P7 — Athlète très entraîné proche de son plafond
Position honnête d'emblée : les gains attendus sont de l'ordre de 1 à 3 %, c'est-à-dire à l'intérieur de l'erreur de mesure d'un test isolé. Toute affirmation de progrès doit reposer sur des mesures répétées et convergentes. Leviers, par ordre de rendement estimé : statut martial et disponibilité énergétique ; masse d'hémoglobine (altitude ou chaleur41, 42) ; économie et force maximale ; architecture d'intervalle ; périodisation en blocs36.
| Semaine | Structure |
|---|---|
| 1 — Bloc d'intensité | 5 séances intenses en 7 jours : (J1) 3 × (13 × 30/15) — (J2) facile — (J3) 5 × 5 min avec départ rapide de 2 min — (J4) facile — (J5) 6 × 3 min à CP/CS + 70–85 % Δ — (J6) 4 × 8 min à intensité variée autour de CP/CS — (J7) 3 × (13 × 30/15). Tout le reste strictement sous LT1. Volume total réduit de 25–30 % |
| 2 | 1 séance intense (30/15) + retour au volume facile habituel |
| 3 | 1 séance intense (5 × 5 min départ rapide) + volume facile élevé |
| 4 | 1 séance intense allégée, décharge en fin de semaine, retest multi-indicateurs |
Avertissement. Ce bloc est un stimulus lourd. Il suppose une base de volume établie, un suivi de la fatigue (FC sous-maximale, RPE, sommeil) et la possibilité d'interrompre. Le niveau de preuve de la périodisation en blocs est modéré : études peu nombreuses, échantillons réduits, essentiellement en cyclisme36.
Références
Les sources, et ce qu'elles valent
Toutes les références datent de 2017 ou après. L'étude fondatrice du 4 × 4 (Helgerud et coll., 2007) est citée dans le texte à titre historique mais volontairement exclue de cette liste ; les travaux récents de la même équipe28, 29 la remplacent avantageusement.

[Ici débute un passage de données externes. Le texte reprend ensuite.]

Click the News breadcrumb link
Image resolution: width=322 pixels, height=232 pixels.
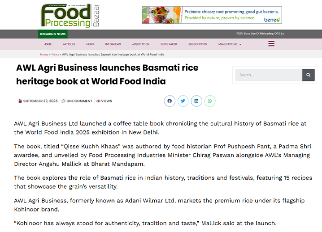[55, 55]
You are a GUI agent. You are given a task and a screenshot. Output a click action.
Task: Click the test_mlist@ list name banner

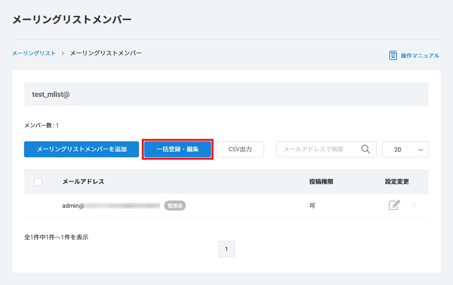[x=51, y=94]

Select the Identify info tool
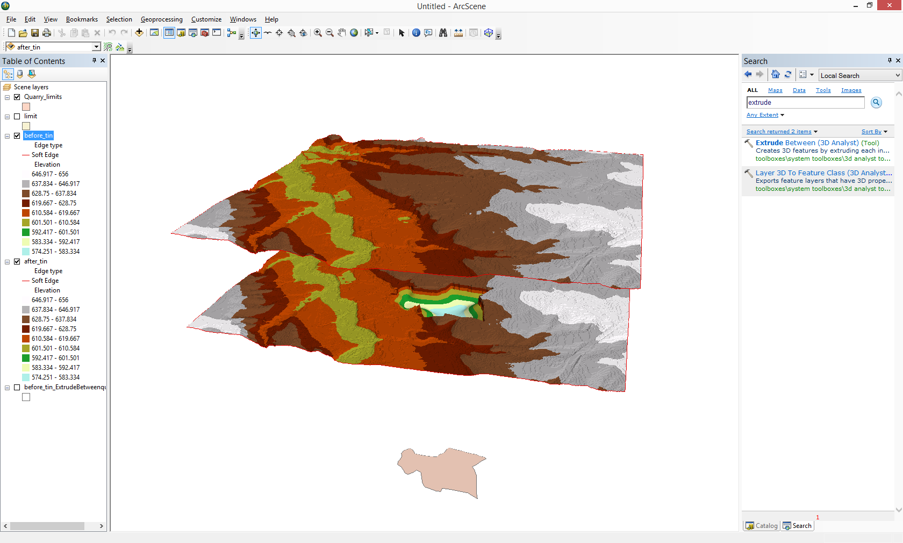[416, 33]
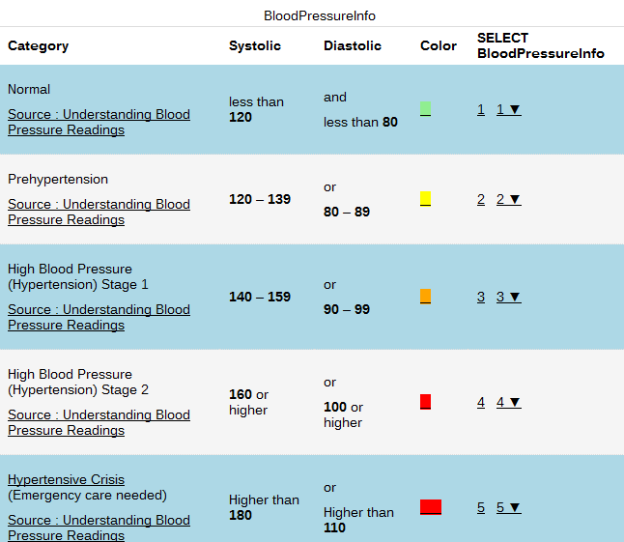Expand the row 2 dropdown arrow

pos(509,200)
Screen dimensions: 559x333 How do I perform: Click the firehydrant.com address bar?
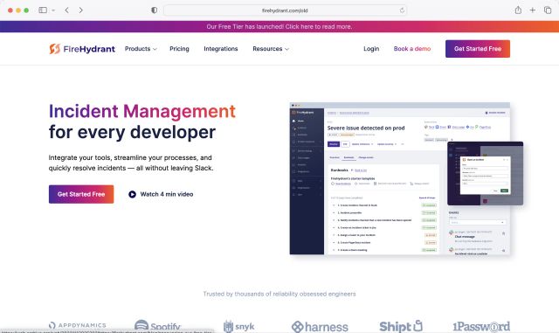click(x=286, y=10)
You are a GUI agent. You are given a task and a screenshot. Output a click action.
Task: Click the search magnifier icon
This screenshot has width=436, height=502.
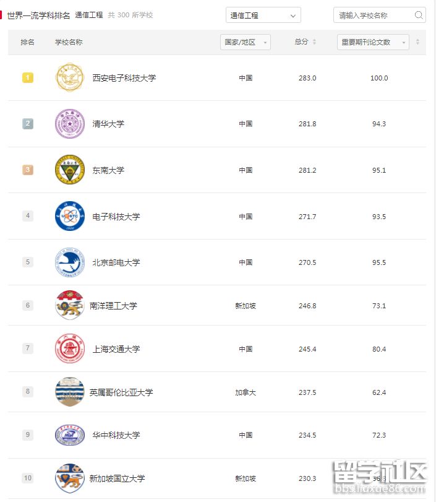[x=419, y=14]
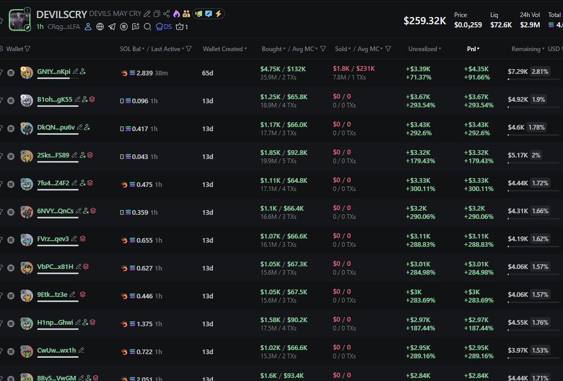Viewport: 563px width, 381px height.
Task: Click the purple flame icon in header
Action: click(176, 14)
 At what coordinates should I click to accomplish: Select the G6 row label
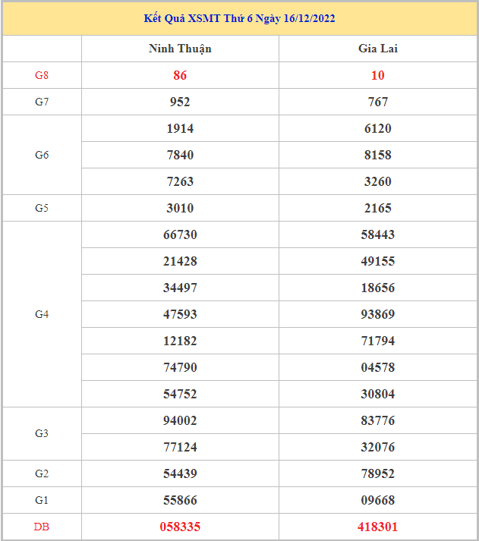pyautogui.click(x=42, y=155)
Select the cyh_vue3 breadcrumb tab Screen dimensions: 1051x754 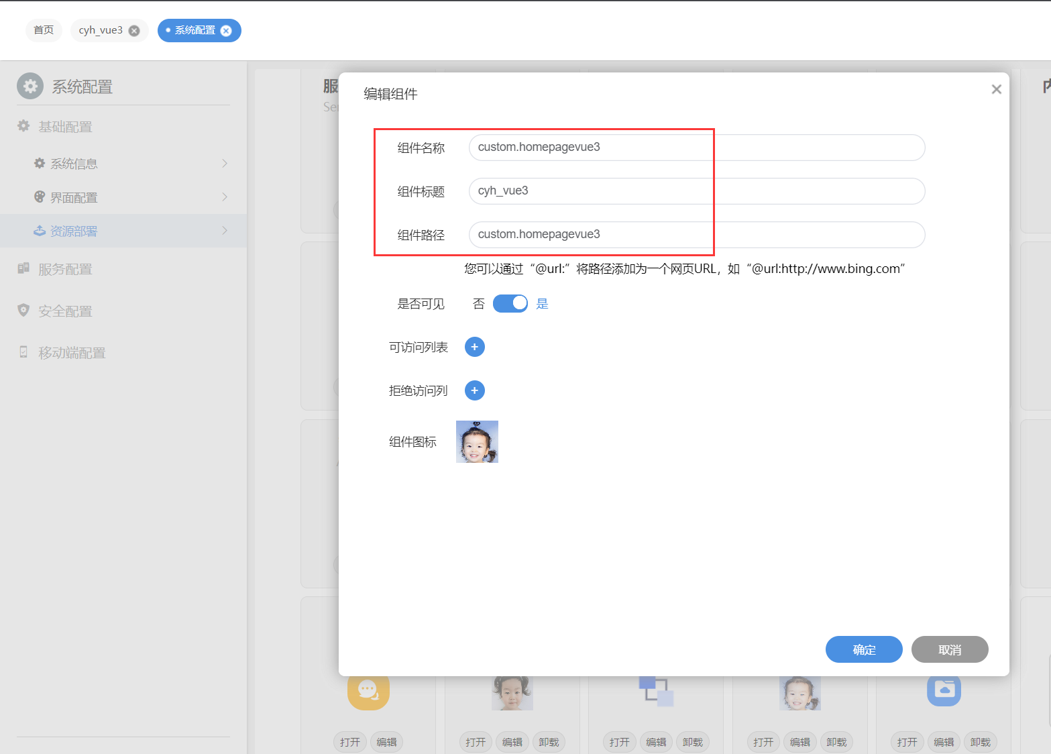pos(101,30)
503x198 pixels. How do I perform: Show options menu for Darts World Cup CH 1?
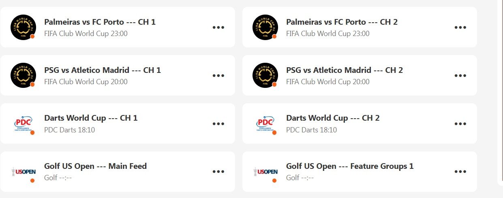218,124
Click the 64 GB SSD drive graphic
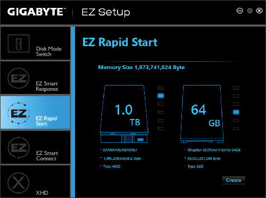This screenshot has height=198, width=266. 202,114
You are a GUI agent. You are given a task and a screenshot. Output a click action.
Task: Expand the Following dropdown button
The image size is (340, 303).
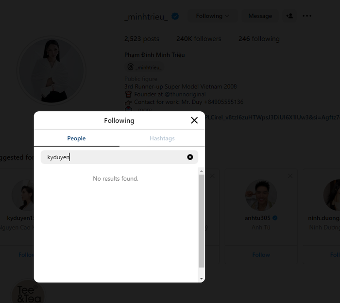(212, 16)
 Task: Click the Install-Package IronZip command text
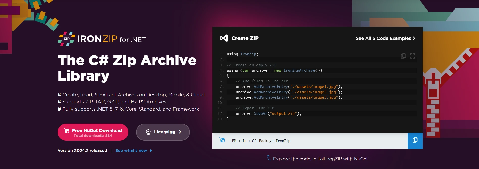pyautogui.click(x=266, y=141)
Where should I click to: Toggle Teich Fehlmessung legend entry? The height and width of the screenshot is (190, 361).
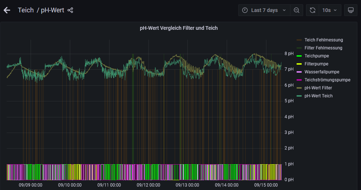click(324, 40)
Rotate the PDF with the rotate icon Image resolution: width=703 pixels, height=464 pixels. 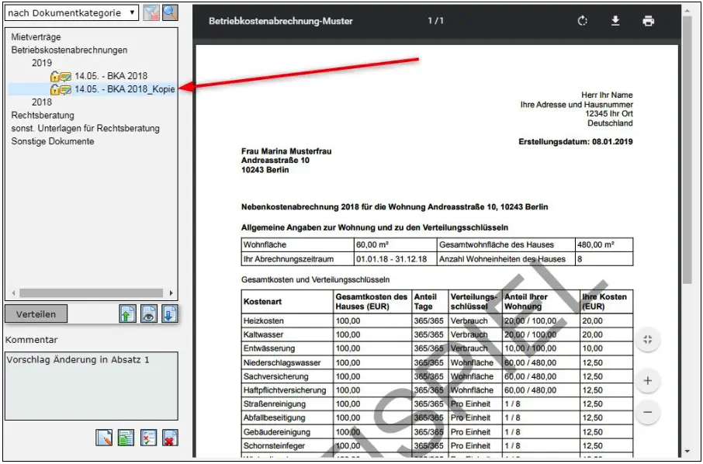(x=583, y=21)
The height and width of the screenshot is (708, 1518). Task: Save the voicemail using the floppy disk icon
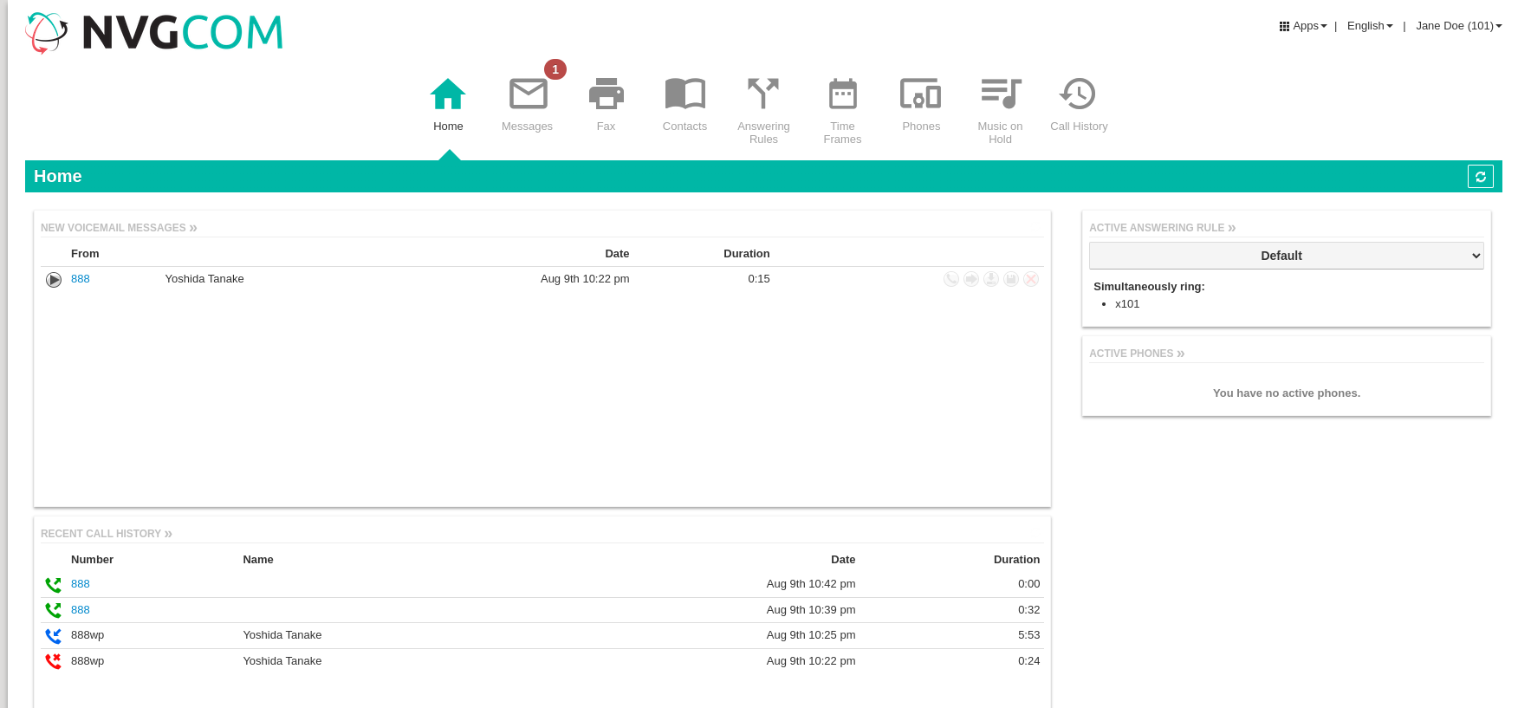pyautogui.click(x=1011, y=279)
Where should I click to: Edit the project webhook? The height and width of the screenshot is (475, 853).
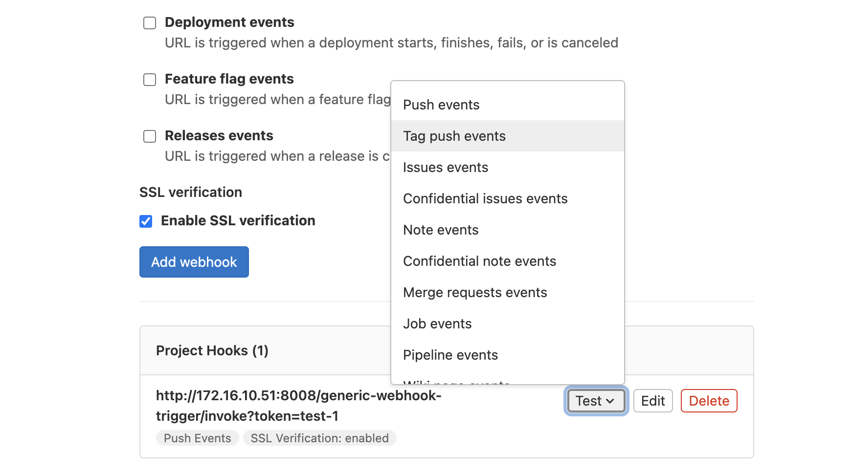tap(653, 401)
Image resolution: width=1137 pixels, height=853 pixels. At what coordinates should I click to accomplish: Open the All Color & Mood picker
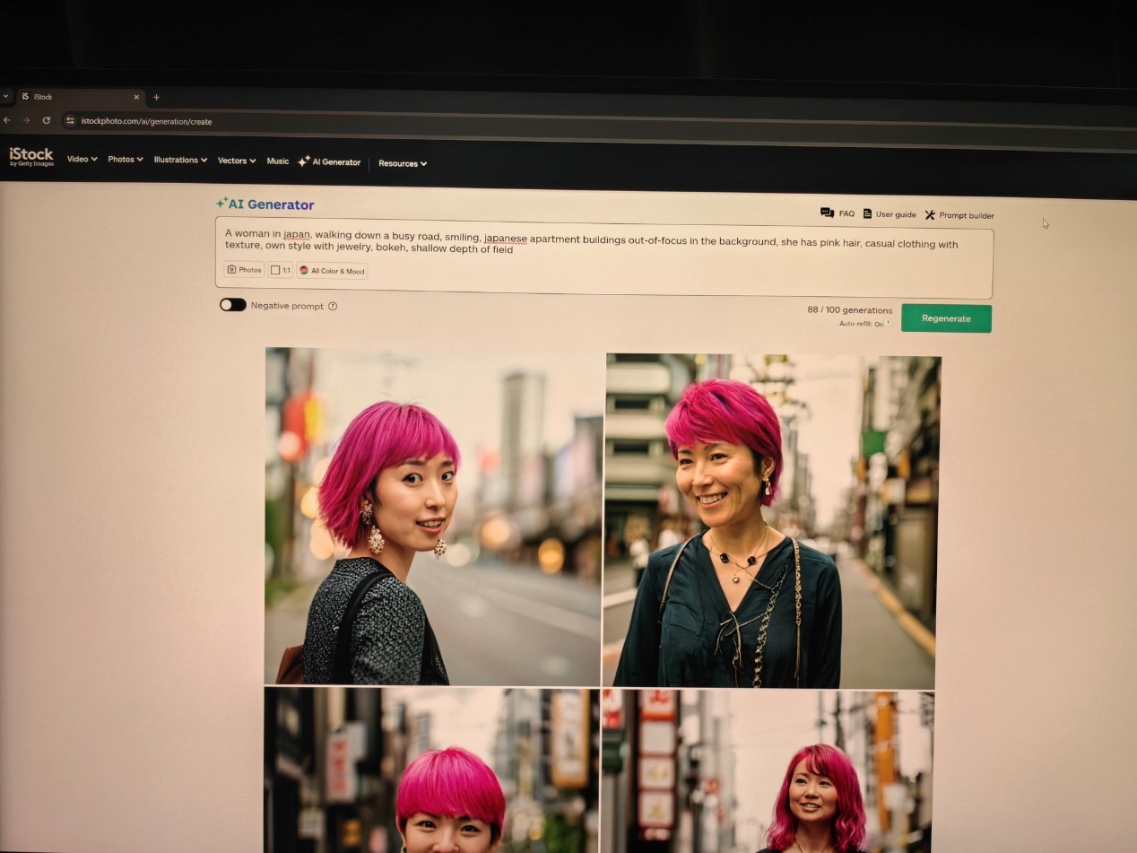click(x=332, y=271)
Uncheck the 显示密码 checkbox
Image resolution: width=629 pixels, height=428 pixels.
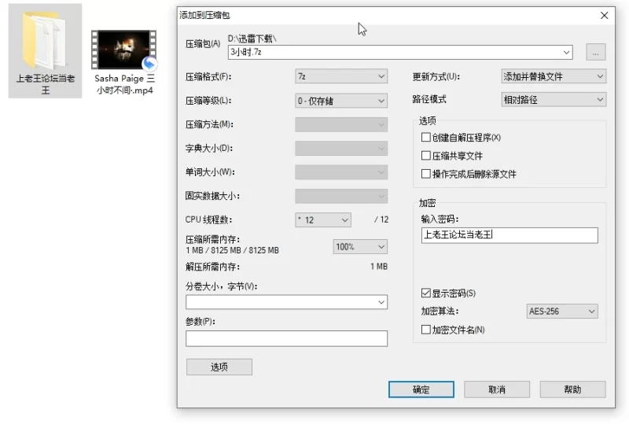426,293
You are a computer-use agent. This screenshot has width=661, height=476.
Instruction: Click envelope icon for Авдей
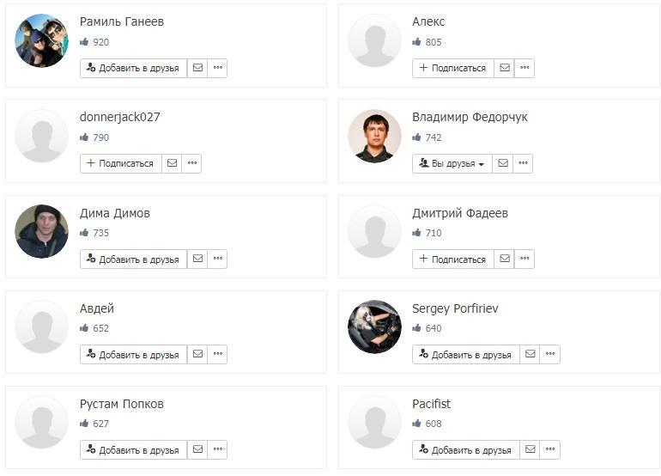coord(197,354)
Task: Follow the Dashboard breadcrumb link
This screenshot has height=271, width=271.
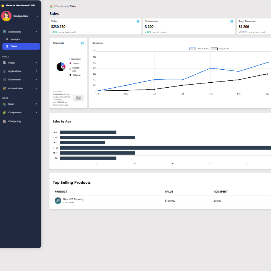Action: (x=61, y=7)
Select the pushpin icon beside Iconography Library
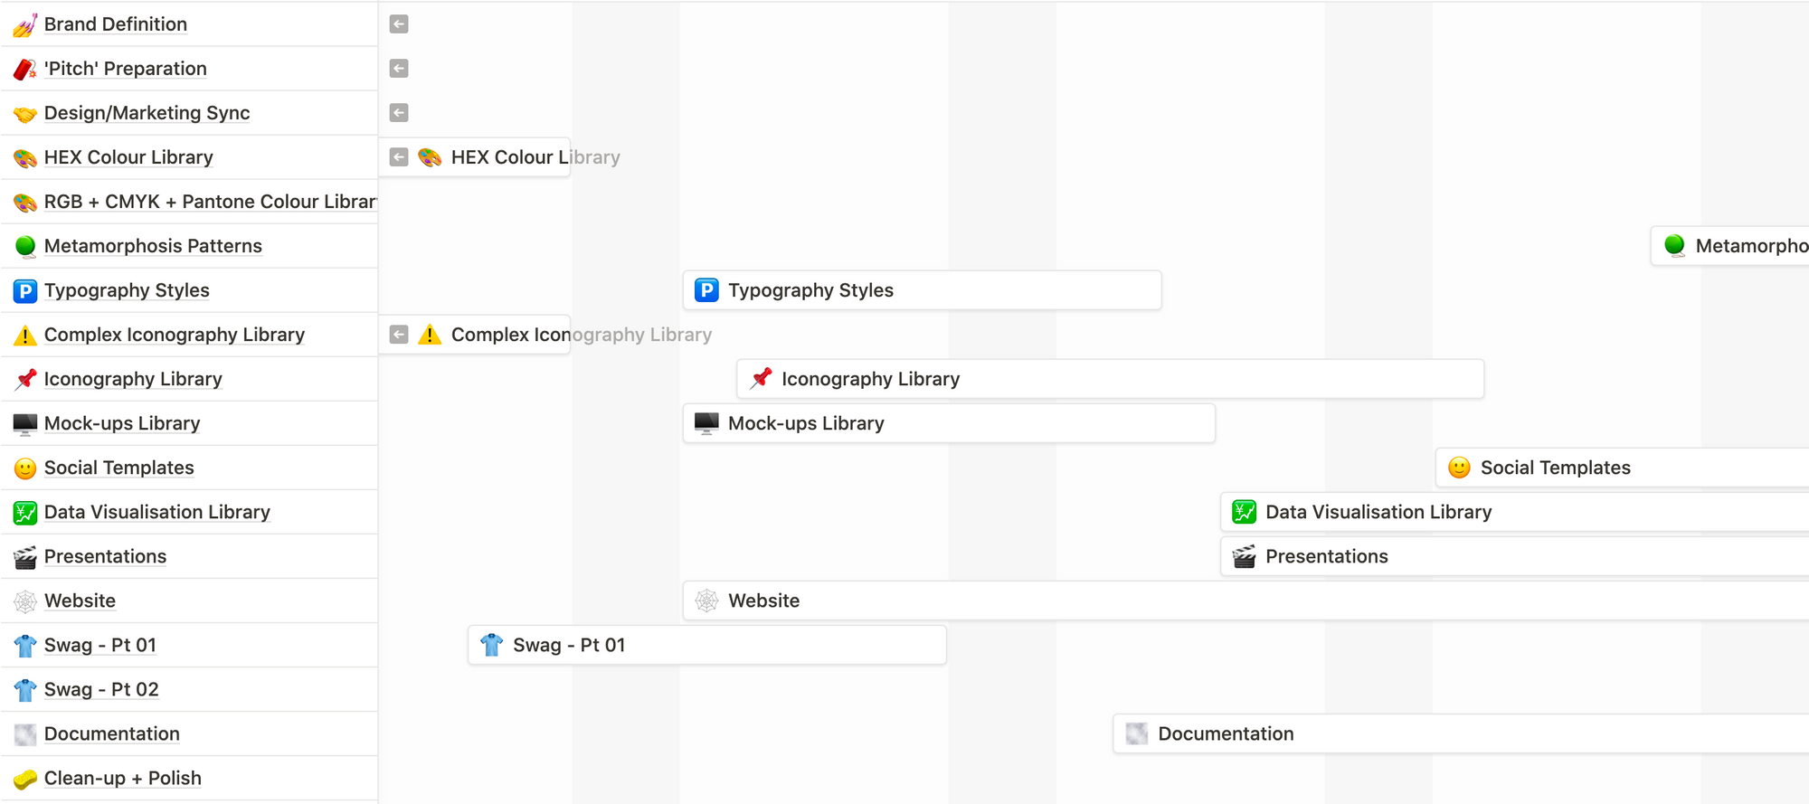Screen dimensions: 1809x804 pyautogui.click(x=25, y=378)
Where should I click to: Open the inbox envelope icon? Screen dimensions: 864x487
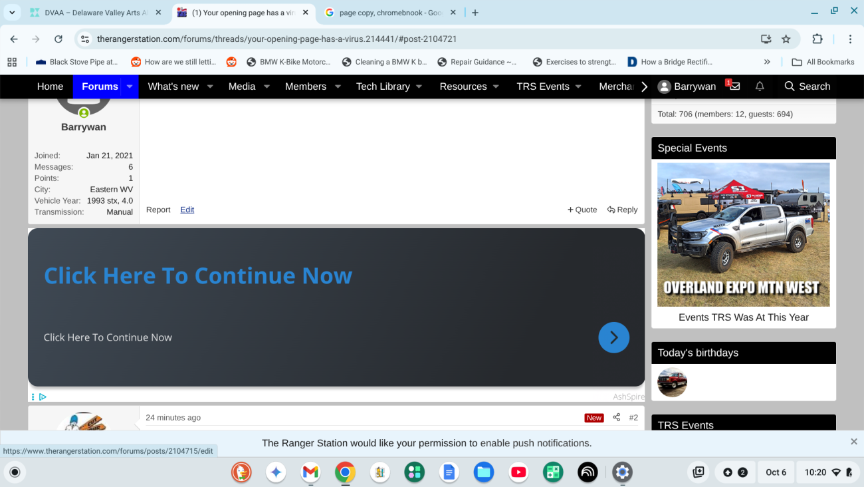coord(734,86)
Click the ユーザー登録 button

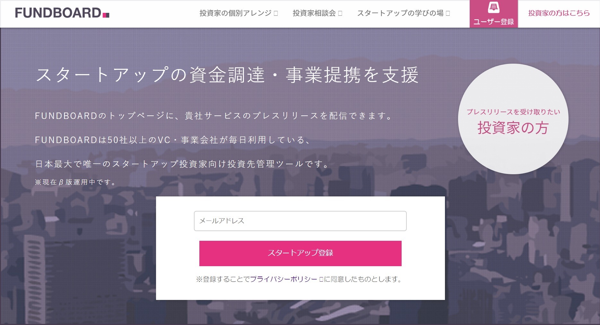click(494, 14)
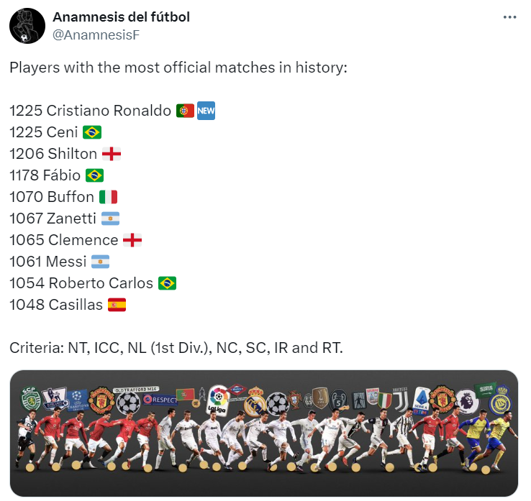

Réserve de vérification — à traiter avant toute publication
La référence [34] (méta-analyse en réseau, 2026) n'a pas pu être confirmée par recherche indépendante à la date d'analyse. Elle doit être vérifiée, ou retirée. La référence [33] est accessible mais correspond à un manuscrit non édité : ses conclusions sont provisoires.